Einblicke in die Rechtsberatung von Haus & Grund
– ein Besuch in der Geschäftsstelle in Husum
Ob Schadensersatz, Mietausfälle oder Mieterhöhungen – letztlich geht es immer um Geld
Die Rechtsberatung in der Geschäftsstelle von Haus & Grund Husum ist in der Regel gut ausgebucht. Zweimal im Monat ist der Kieler Syndikusanwalt André Wilm vom Landesverband Schleswig-Holstein vor Ort, um mit den Mitgliedern ihre rechtlichen Probleme zu besprechen.
„Die meisten Mitglieder, die mit einem Termin zur Rechtsberatung kommen, sind nervös“, erzählt Kathrin Willers, Büroleiterin von Haus & Grund Husum. „Es ist wohl ein bisschen wie ein Besuch beim Zahnarzt für sie.“
Doch Willers selbst und ihre Kollegin Monika Friedrichsen wissen den Besuchern der Geschäftsstelle mit viel Zugewandtheit die Unsicherheit zu nehmen vor dem Termin mit dem Anwalt, der nun ihre ganz spezielle Problematik lösen soll - ob es um Eigentumsverhältnisse geht, Nachbarschaftsstreitigkeiten geht oder Probleme mit Mietern.

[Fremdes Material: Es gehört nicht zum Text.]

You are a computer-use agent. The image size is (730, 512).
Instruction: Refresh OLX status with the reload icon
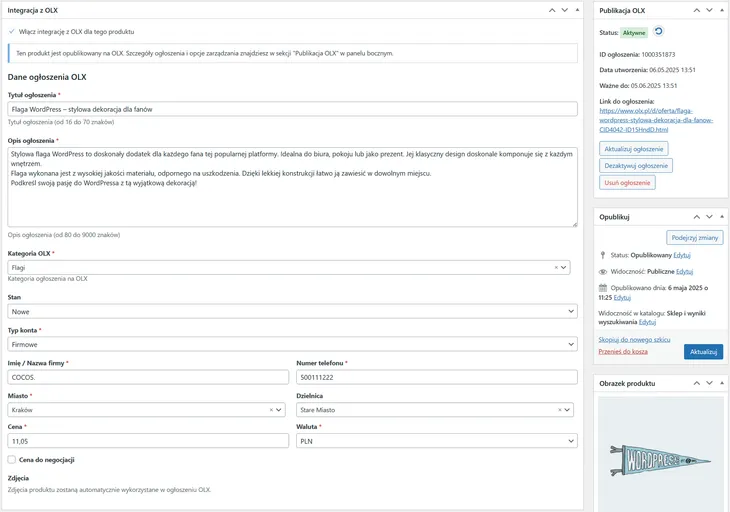[658, 31]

Anfängliche Nervosität der Klienten verfliegt schnell
André Wilm weiß ebenfalls um die Nervosität seiner Klienten und kommt diesen daher schon im Foyer entgegen, begrüßt sie mit Namen und freundlichem Handschlag und schafft so auch von seiner Seite von vornherein eine entspannte Atmosphäre. Wenn dann die Beratungszeit um ist und das Gespräch beendet, verlassen die meisten spürbar erleichtert sein Büro.
„Wir fragen oft, ob es geholfen hat“, sagt Monika Friedrichsen. „Und meistens hören wir ein erleichtertes Seufzen und bekommen ein sehr positives Feedback.“ Zwar bekäme nicht jeder immer die Antwort, die er sich vielleicht erhofft hätte oder die seinem persönlichen Rechtsempfinden entspricht. „Aber grundsätzlich gehen die Mitglieder mit einer guten Vorschlagslösung nach Hause.“
Jüngere Mitglieder bevorzugen E-Mail und telefonische Beratung
Diejenigen, die größere Probleme haben, kommen regelmäßig wieder. Da wird dann beispielsweise in der einen Woche das eine und in der nächsten Woche das nächste Mietverhältnis besprochen, denn alles auf einmal ließe sich in dem Zeitfenster der 15 Minuten, die pro Fall zur Verfügung stehen, nicht lösen. „Da wir allen Mitgliedern möglichst kurzfristig einen Termin ermöglichen wollen, sind die einzelnen Beratungsgespräche zeitlich begrenzt“, sagt Kathrin Willers dazu. „Sonst könnten wir den Mitgliedern nicht gerecht werden.“
Manches lässt sich auch per Mail erledigen. „Das ist auf jeden Fall der Weg unserer jüngeren Mitglieder. Die kommunizieren mehr per Mail und Telefon, als dass sie in der Geschäftsstelle den direkten Kontakt suchen“, sagt Monika Friedrichsen dazu.